Column: Entertainment world feels the loss as stars dimmed
We are barely into the New Year and the entertainment industry has been rocked by the loss of six great performers. All of them couldn’t be more different.
On December 28, Lemmy Kilmister who founded and fronted the heavy metal rock band Motorhead died of prostate cancer at the age of 70. Kilmister was the band’s lead singer, bassist, songwriter and frontman and their music and influence were everywhere on DVDs, video, band collaborations, film soundtracks, tributes, and road tours until his death last month.
Three days later on December 31, R&B singer Natalie Cole and Vancouver’s beloved big band leader Dal (King of Swing) Richards died. Cole died of congestive heart failure at age 65 and Richards was 97.
American singer, songwriter and performer Natalie Cole was, course, the daughter of Nat King Cole and her hits This Will Be, Inseparable and Our Love in the mid-1970s took her to huge musical success. But her virtual ‘duet’ with her father Unforgettable was, well, utterly unforgettable.

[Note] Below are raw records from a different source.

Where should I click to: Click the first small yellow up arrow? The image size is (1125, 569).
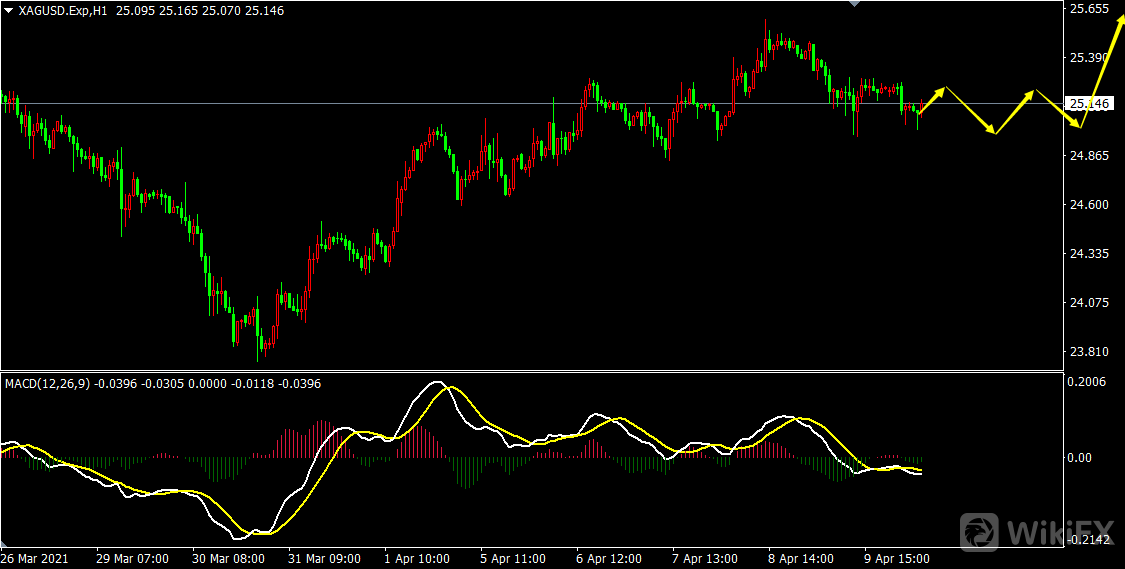tap(931, 100)
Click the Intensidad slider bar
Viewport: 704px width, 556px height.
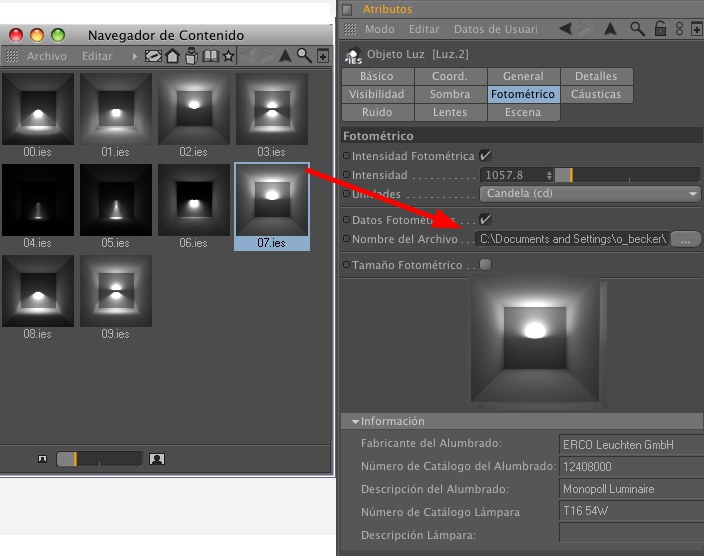(x=628, y=175)
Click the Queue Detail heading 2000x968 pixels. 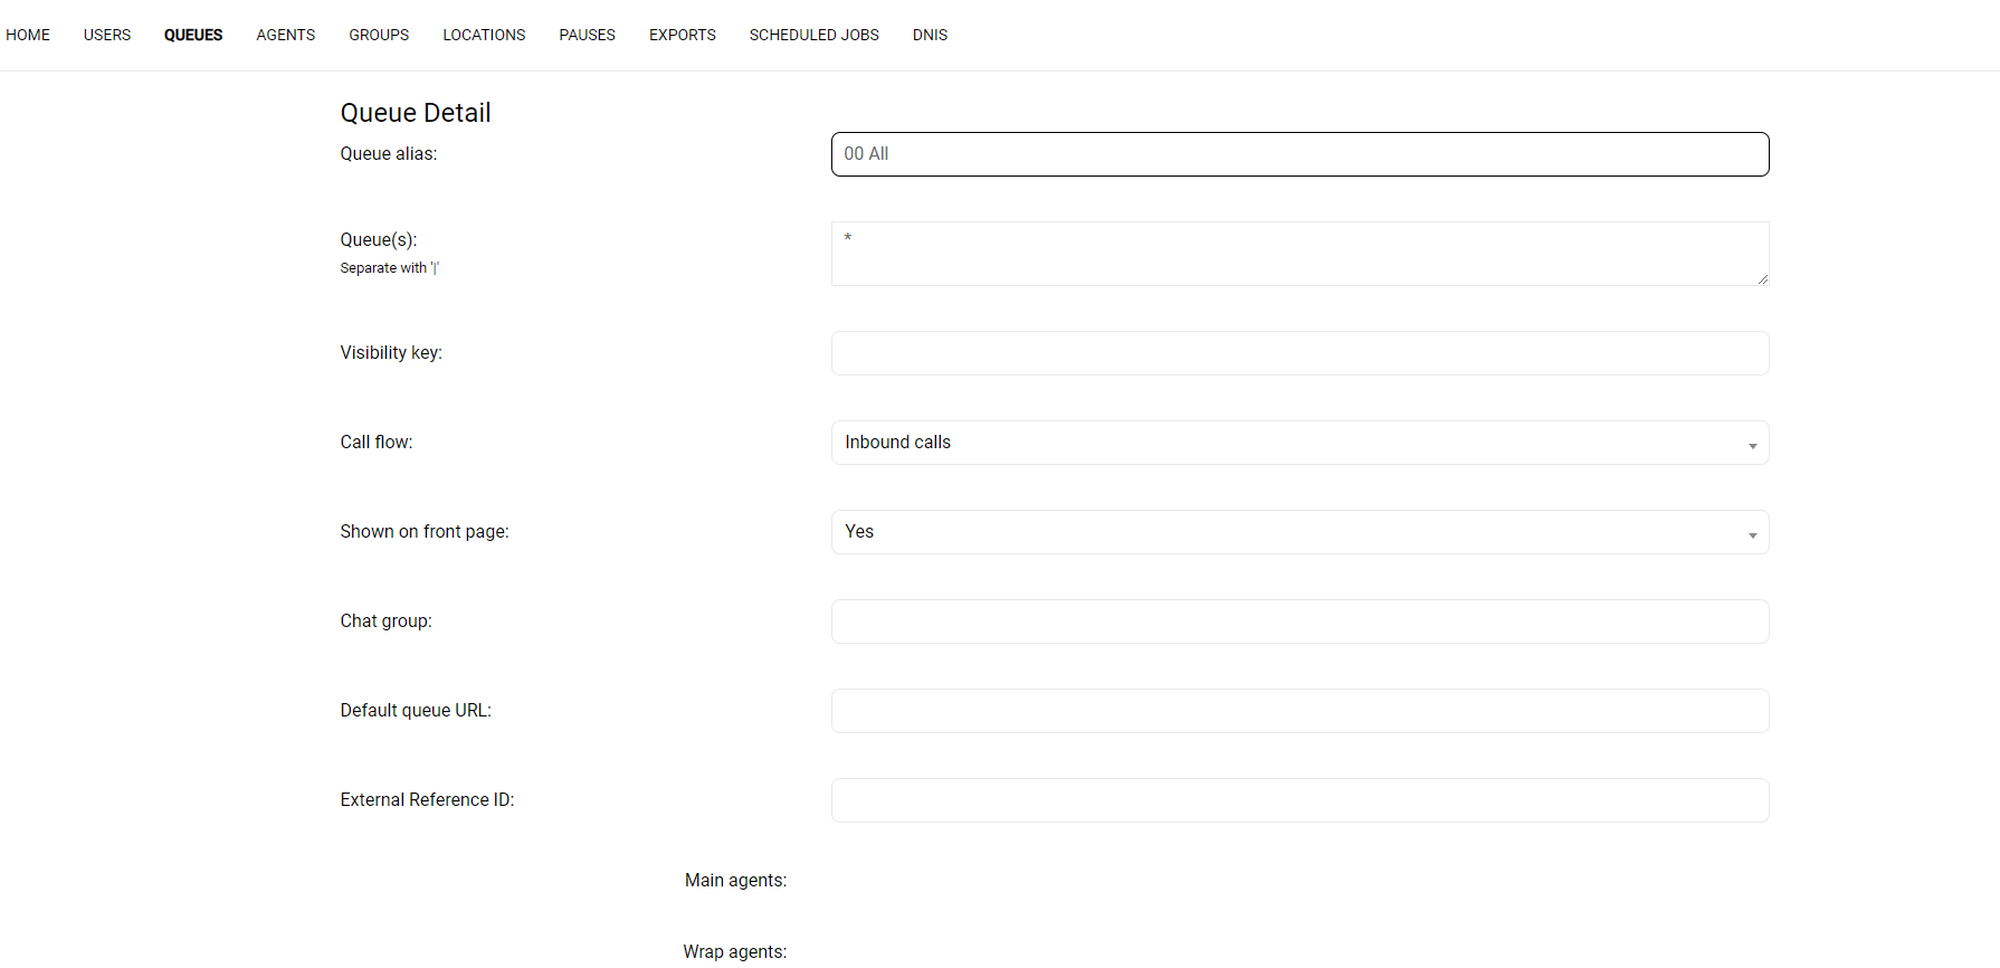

Dal Richards was born and raised in Vancouver. He formed his band in the late 1930s and by 1941 he was leading his band at Vancouver’s hottest dance venue, the Panorama Roof at the Vancouver Hotel. He played 79 consecutive New Year’s Eve gigs and had shows at the PNE for 70 years. He was honoured with the Order of Canada, the Order of B.C., and the Queen’s Golden Jubilee Medal and was inducted into the B.C. Entertainment Hall of Fame to name just a few.
Then last week rock icon David Bowie passed away from cancer at age 69. Bowie was all about creativity and persona and flamboyant fashion. Bowie didn’t have to think outside the box. He was never in one. After all, his alter ego was Ziggy Stardust. He was talented as a singer, songwriter, multi-instrumentalist, painter, and actor.
His music and his performances changed people and he changed the way they thought about music. He was just the boy in Brixton, south London, when his father brought home a box of 45 RPM records of the Platters, Elvis Presley, Fats Domino, and Little Richard. His future in music was set right to the days before his death with the release of Blackstar. By the numbers, he sold 140 million albums since his first release in 1967.
Then, later last week, British film and stage actor Alan Rickman died of pancreatic cancer at age 69. Tragically he was only aware of it a few months before he died but it didn’t stop him from helping students raise money for the refugee crisis in December. He began his career in theatre and his film debut was as the German terrorist Hans Gruber in Die Hard. The multi award-winning Rickman was the Sheriff of Nottingham in Robin Hood, Prince of Thieves and Severus Snape in the Harry Potter series.
This week, Glenn Frey died at age 69 from rheumatoid arthritis, acute ulcerative colitis, and pneumonia. He and Don Henley co-founded The Eagles, the fabulous 1970s pop and rock band with unmatched harmonies that sent Hotel California, Life in the Fast Lane, Lyin’ Eyes, Take it Easy, and One of These Nights to the top of the charts. They became one of rock history’s most successful song writing teams no matter how much they fought and feuded offstage.
Henley is quoted as saying that Frey was the spark plug, the man with the plan. His knowledge of popular music was huge and he had an unstoppable work ethic.
So often we take for granted the performers that put music and imagination in our lives. They were so brilliant in their chosen fields of entertainment. They’ll be missed.